- HOW TO COMPLETE THIS TASK
Print the lines from the one containing "Screen dimensions: 641x699" through the end of the material below, both included, exactly as they appear and without pictures.

┄┄┄┄┄┄┄┄┄┄┄┄┄┄┄┄┄┄┄┄

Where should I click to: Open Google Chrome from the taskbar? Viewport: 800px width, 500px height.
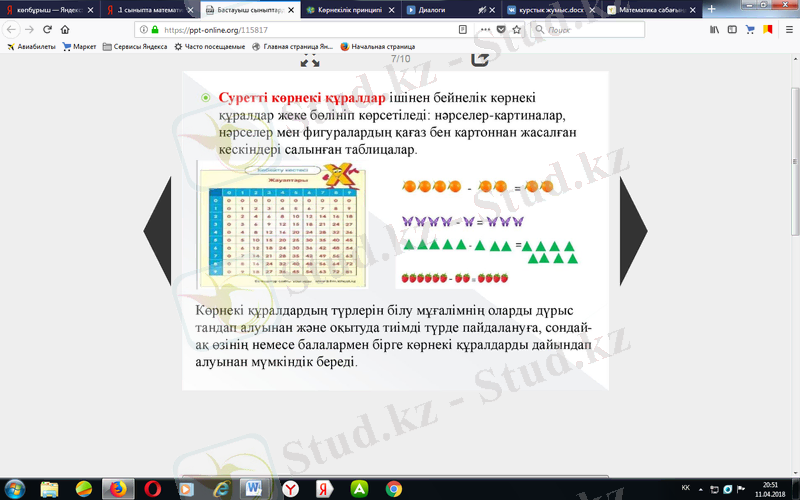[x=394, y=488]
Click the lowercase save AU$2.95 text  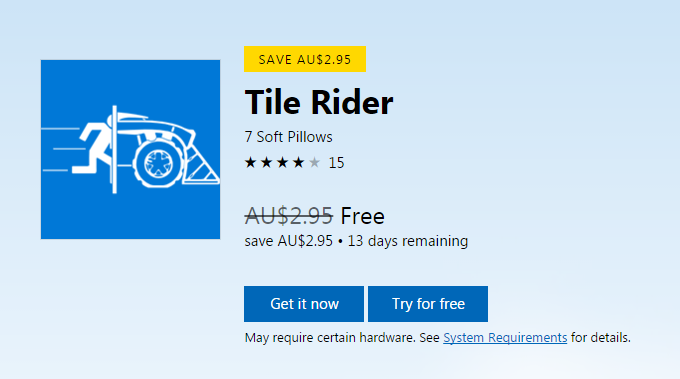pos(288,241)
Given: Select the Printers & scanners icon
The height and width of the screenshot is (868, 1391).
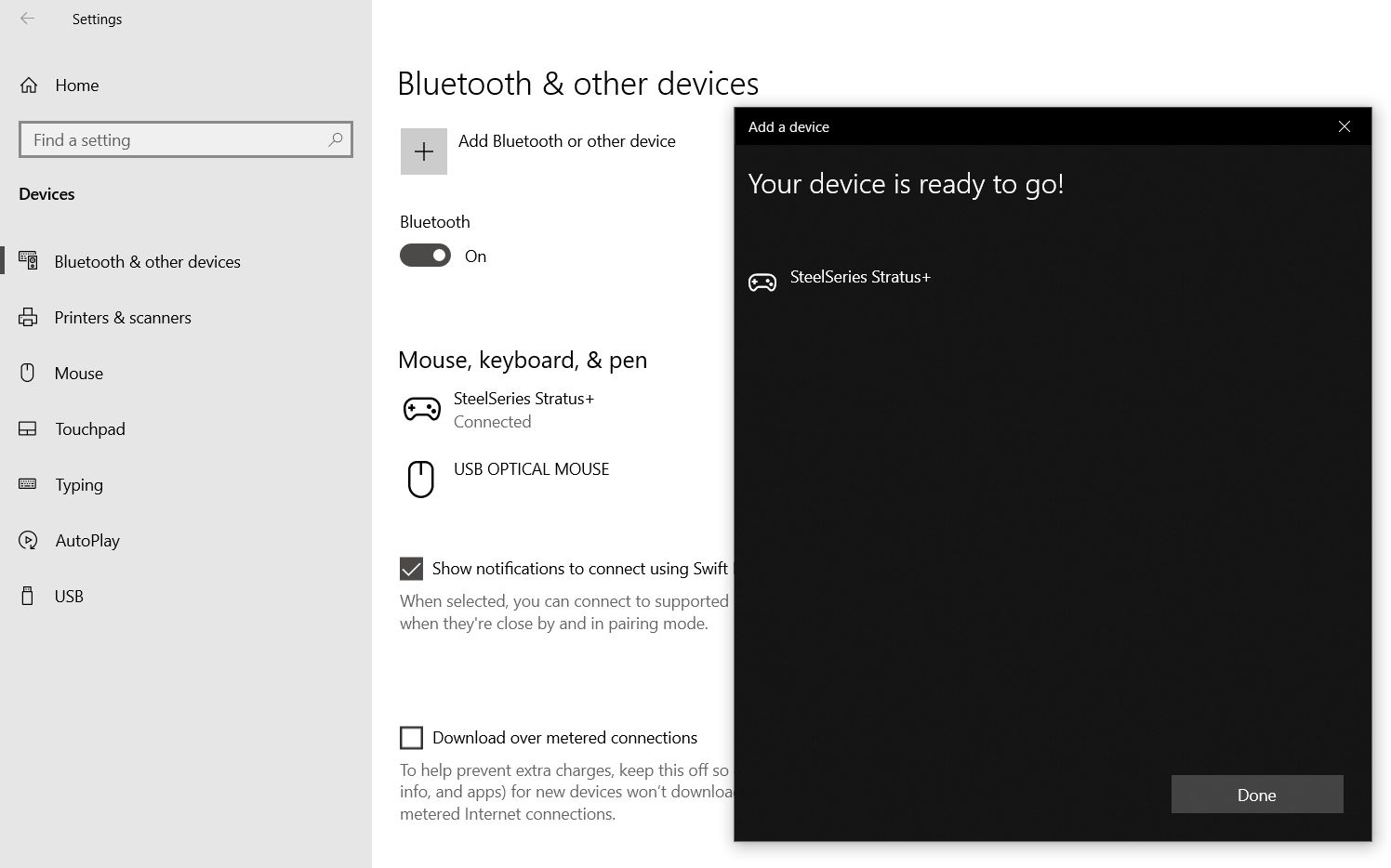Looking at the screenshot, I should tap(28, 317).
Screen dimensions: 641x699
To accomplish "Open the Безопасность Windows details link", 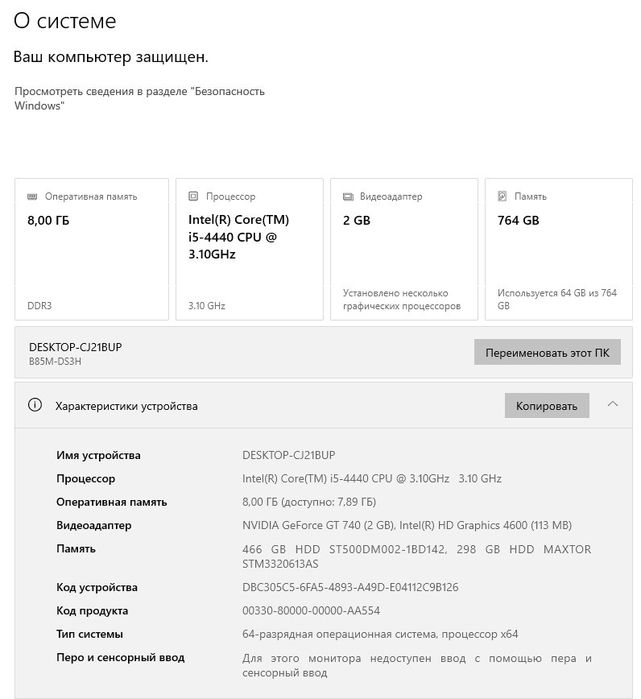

┄┄┄┄┄┄┄┄┄┄┄┄┄┄┄┄┄┄┄┄

- EXPECTED ANSWER
Screen dimensions: 641x699
To accomplish "Open the Безопасность Windows details link", 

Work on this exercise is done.